* [Page extract]:
**********
Retracing Our Steps
We woke on Saturday to grey skies and more rain but also a wind strong enough to shred the clouds quite early on, leaving a bright and sunny day. After too much time spent waiting for the rain to stop it was great to get moving again. We had quite a busy (for us) day planned ahead.
We stopped in at Scarisbrick Marina for diesel and made surprisingly neat work of the entry and exit from the basin, even drawing applause from a small group of gongoozlers on the towpath bridge as we left. The strong winds had their fun with the business of turning round in the restricted space inside the marina, however. The wharfman knew exactly how to do it, of course, so I followed his instructions to the letter but ended up much where I started. I did ask him what I had done wrong then, to which he replied: “Nothing. The wind got up” so nobody really has all the answers. We tried a different approach that worked this time and we were soon on our way.
We were now simply retracing our steps up the Leeds & Liverpool towards Wigan. It sounds boring when you say that but even though it is the same land and waterscape you saw on the way down there always seems to be a different perspective as you travel in the opposite direction. We approached Burscough, bracing ourselves for yet another ill-timed encounter with the “Rose of Parbold” somewhere between here and her home mooring. It never came. On further enquiry it seems they only run their charity trips during the week.
We moored up in Burscough for lunch and a side trip to Tesco and, as it happened, a very short sharp shower before continuing on back past the Rufford Arm and on to Parbold itself. Only four swing bridges to negotiate today, as opposed to the nine we had on Thursday, but we were on the move for six and a half hours, which is a long day for us these days. We had a pint at The Windmill and treated ourselves to a Saturday night takeaway from the Chinese chippie by the station. There was nothing much wrong with it but it did remind us of what a Chinese takeaway was like in the seventies, we hadn’t realised how much they had changed down south. We ended up with the dishes we had ordered, which included a special fried rice, but a portion of rice with each dish as well, because that is what they do. A lot of waste, especially with the bag or prawn crackers thrown in but we couldn’t seem to refuse the extra rice and the only alternative on offer was a portion of chips instead.
**********
* [Given material]:

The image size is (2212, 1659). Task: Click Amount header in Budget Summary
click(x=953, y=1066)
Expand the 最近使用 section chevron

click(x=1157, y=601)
**********
* [What is needed]:
Answer these questions about the canal trip account above:
1. At which marina did the boat stop for diesel?
2. How many swing bridges were there to negotiate on Saturday?
3. Where did they have a pint in Parbold?

* [Finished exercise]:
1. Scarisbrick Marina.
2. Four.
3. The Windmill.